▶ _TASK ITEM_
Each line from the one containing "Click Make Unique" through the end of the records below must be repeated exactly, and no other line.

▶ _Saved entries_
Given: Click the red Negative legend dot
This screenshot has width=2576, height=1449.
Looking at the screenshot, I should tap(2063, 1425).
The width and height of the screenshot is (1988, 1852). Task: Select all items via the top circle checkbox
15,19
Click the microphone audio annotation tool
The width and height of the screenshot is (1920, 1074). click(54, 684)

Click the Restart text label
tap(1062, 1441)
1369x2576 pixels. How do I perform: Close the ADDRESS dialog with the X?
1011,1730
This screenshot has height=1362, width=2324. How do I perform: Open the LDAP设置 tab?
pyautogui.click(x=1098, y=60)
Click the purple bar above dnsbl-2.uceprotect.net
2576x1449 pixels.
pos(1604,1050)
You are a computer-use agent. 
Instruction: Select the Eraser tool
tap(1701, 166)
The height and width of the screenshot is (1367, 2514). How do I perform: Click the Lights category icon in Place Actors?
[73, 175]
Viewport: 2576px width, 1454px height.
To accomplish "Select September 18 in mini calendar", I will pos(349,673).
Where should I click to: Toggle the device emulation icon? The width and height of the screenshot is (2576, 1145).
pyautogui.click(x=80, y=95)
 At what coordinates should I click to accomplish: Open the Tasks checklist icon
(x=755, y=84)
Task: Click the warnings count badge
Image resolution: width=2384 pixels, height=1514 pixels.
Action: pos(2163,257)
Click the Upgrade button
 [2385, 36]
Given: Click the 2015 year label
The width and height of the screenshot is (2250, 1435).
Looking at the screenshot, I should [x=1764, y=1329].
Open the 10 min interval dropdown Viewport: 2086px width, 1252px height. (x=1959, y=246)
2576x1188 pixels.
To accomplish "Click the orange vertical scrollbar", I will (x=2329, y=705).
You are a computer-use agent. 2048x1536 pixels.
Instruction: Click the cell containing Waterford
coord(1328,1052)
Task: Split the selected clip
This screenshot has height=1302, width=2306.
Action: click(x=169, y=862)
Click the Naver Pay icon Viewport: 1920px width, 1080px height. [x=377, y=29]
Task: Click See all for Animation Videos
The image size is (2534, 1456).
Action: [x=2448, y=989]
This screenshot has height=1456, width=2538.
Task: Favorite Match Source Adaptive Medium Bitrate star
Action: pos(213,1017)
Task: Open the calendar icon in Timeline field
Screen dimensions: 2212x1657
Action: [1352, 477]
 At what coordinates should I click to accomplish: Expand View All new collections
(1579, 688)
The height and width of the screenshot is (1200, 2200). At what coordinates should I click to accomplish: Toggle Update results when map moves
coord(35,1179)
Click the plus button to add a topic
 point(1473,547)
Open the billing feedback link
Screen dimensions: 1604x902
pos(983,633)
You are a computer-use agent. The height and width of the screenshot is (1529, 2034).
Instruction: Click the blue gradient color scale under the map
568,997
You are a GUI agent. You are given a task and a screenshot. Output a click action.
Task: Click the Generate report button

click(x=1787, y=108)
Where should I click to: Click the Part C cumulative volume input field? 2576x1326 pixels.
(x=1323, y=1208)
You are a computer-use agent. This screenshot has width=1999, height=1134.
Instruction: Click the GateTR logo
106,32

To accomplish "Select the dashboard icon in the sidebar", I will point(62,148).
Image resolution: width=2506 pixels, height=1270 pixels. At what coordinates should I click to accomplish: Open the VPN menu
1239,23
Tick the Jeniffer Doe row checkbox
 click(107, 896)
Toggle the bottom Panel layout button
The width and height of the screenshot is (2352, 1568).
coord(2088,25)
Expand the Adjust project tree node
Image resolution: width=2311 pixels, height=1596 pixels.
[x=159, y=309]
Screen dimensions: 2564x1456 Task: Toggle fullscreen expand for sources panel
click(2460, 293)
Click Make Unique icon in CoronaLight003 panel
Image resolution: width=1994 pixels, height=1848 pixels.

▶ _RESULT BELOW_
Click Make Unique icon in CoronaLight003 panel
Image resolution: width=1994 pixels, height=1848 pixels.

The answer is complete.